The LA Times article was beautifully graced with a photograph of a Great Blue Heron with its mate. The two herons were at their nest on a strong limb of the Cypress Tree, high up near the top, surrounded by the foliage of the cypress. The photograph focuses on an adult heron, looking down at its young. The three young herons are looking up a their parent, waiting anxiously for the parent to regurgitate food to them. The adult could be the male or the female, as both share in feeding their young daily. It is hard work for both parents to catch enough food in the nearby Ballona Wetlands so that these three fast-growing offspring will have a chance at life, on their own in a few short months.
There is a second photograph which accompanies the article in the Los Angeles Times.

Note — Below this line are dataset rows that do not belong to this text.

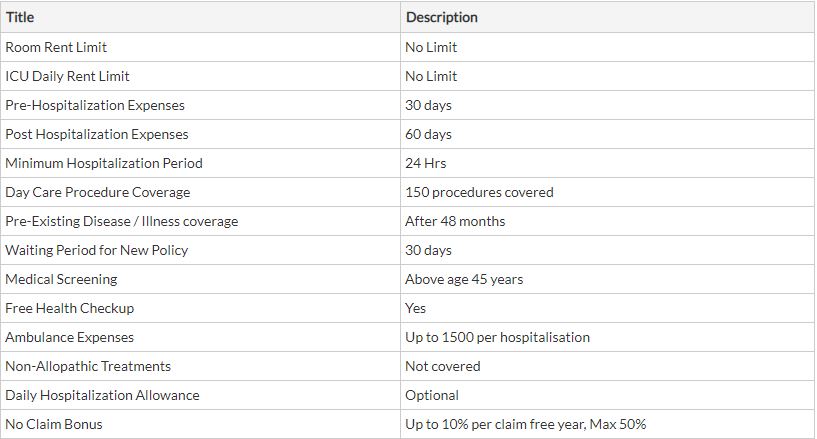The width and height of the screenshot is (817, 439).
Task: Select Non-Allopathic Treatments row title
Action: click(x=201, y=366)
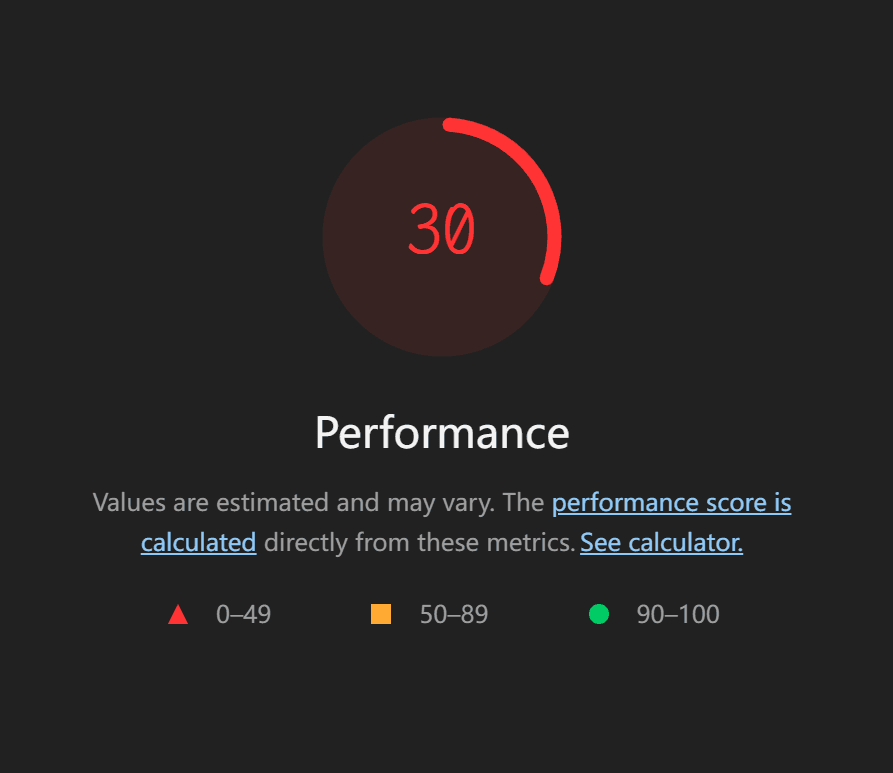Click the calculated underlined word
893x773 pixels.
[198, 542]
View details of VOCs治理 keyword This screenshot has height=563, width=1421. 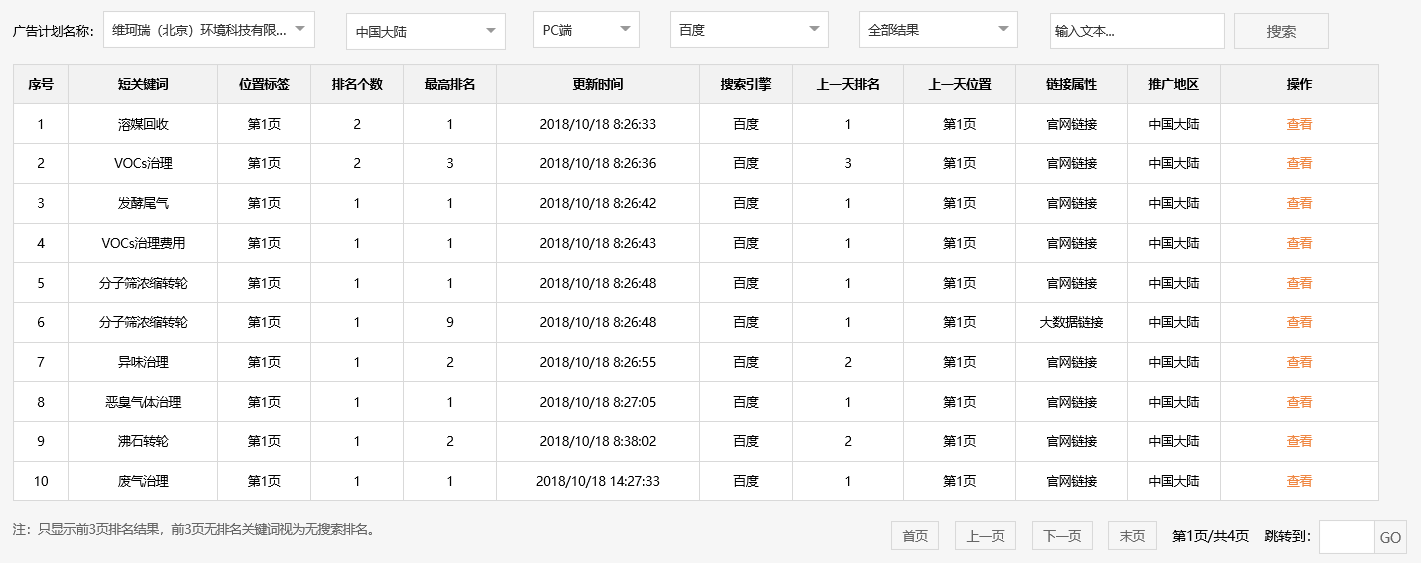[1299, 163]
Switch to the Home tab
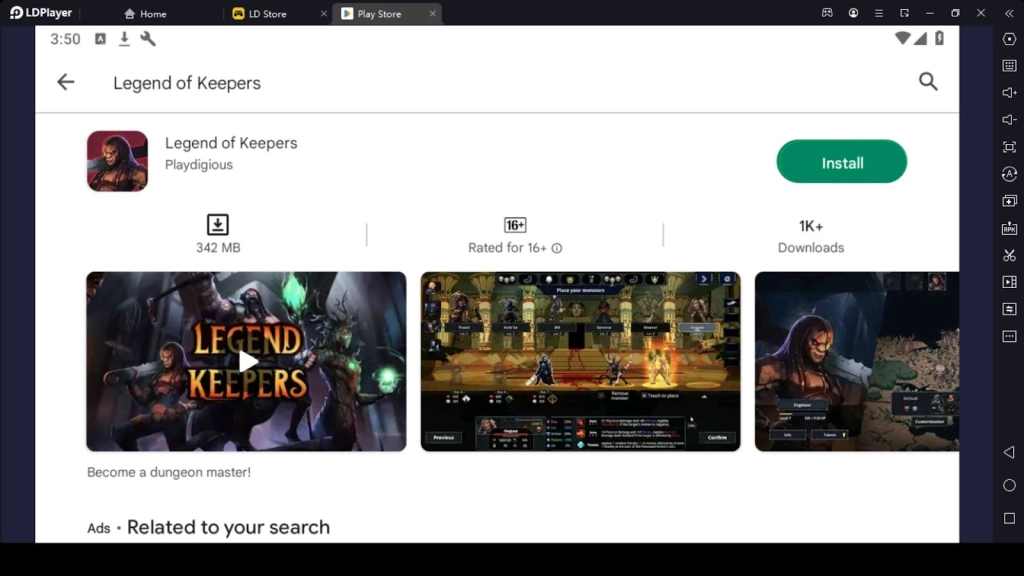The width and height of the screenshot is (1024, 576). 146,13
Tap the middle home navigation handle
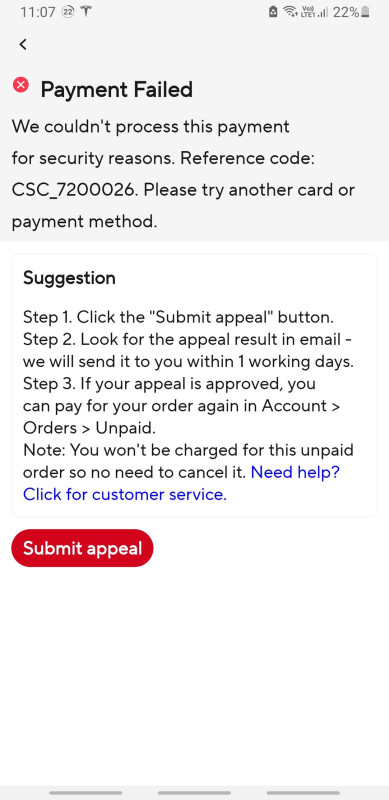This screenshot has height=800, width=389. click(194, 793)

This photo shows the impact on a car of the heron excrement. A picture certainly tells a thousand words. Both photographs were taken by Bryan Chan, a LA Times photographer.
The writer of this "Afterword" been studying the Great Blue Heron at this breeding location in Marina Del Rey for approximately 10 years now. It is the only nesting (breeding) colony of Great Blue Heron in the entire Ballona Wetlands Ecosystem. The small satellite colony in the Mariners Village, is an important extension of the Villa Venetia Colony because it is in a clear line of sight, so scientifically, I consider it an associated subset heronry of the larger heronry at the Villa Venetia apartment and its associated trees that continue toward Fishermen's Village.

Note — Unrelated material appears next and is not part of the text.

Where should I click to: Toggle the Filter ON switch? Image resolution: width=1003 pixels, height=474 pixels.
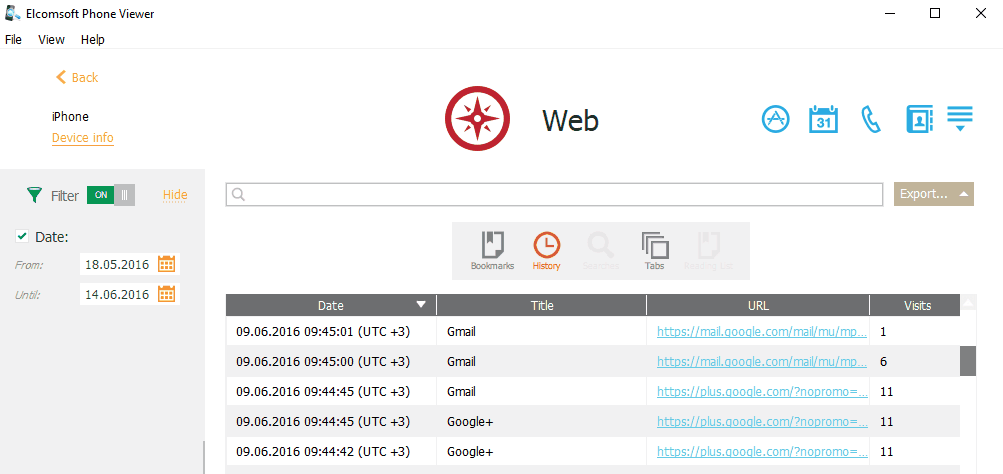point(110,195)
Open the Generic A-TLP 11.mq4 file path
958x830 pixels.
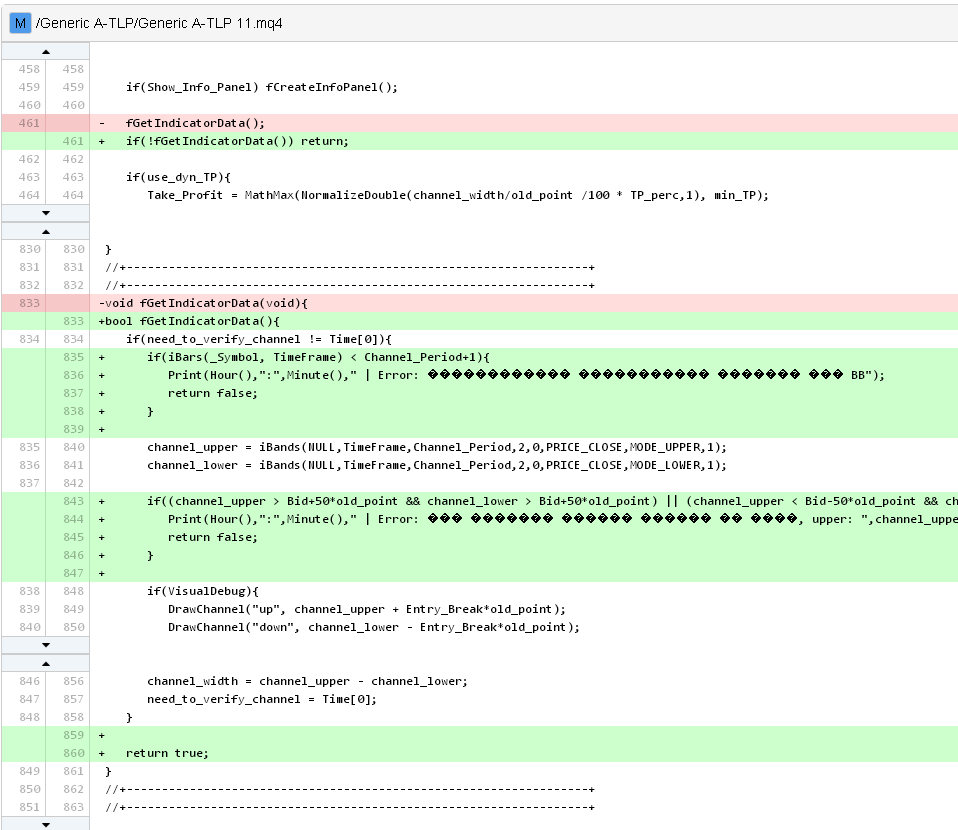tap(159, 23)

The Marina del Rey harbor was once part of the extensive Ballona Wetlands, which former County Supervisor Burton Chace, now deceased, had repeadedly referred to as a "mosquito-infested swamp", when actually it was a bird paradise, a sanctuary, a home, and habitat for thousands of birds, marine life, native plants, butterflies, fish, mammals, and other wildlife.
Fortunately, the Great Blue Heron and a few other birds have been resilient and they were able to return to reclaim portions of the Marina harbor as part of their former wetland ecosystem.
Beginning in 2005, another unique and fully-protected rare bird, related closely to the pelican, and known as the Double-crested Cormorant, began roosting in the cypress trees. This cormorant, like its relative, the Brown Pelican, declined rapidly during the 1950s and 1960s due to DDT pesticide poisoning that took place across the United States. Rachel Carson, in her book, Silent Spring, discussed the cormorant and its plight. The National Audubon Society placed this Cormorant on its special rare list, which they call the "Blue List." The Cormorants, sometimes numbering as many as 56 individuals, have been roosting nearly daily on the cypress trees at the Villa Venetia for more than 4 years now. It does appear that the Double-crested Cormorant may soon nest amongst the Great Blue Heron, in perhaps in a few more years, if the cypress trees have not been cut down by a political deicison of the five supervisors of the County of Los Angeles. There is very good precedent for herons and cormorants nesting together elsewhere in coastal California. The best example of this socially cooperative nesting colonies is at Morro Bay State Park in San Luis Obispo County. I am hopeful that the the state of California, by a consent decree, perhaps with a court order, if needed, will legally and forcibly stop the five supervisors of the County of Los Angeles. After all, these herons are protected by many state laws and federal laws, but interestingly, there are no county laws or city municipality laws or resolutions that protect herons, neither by a city council or the mayor of Los Angeles.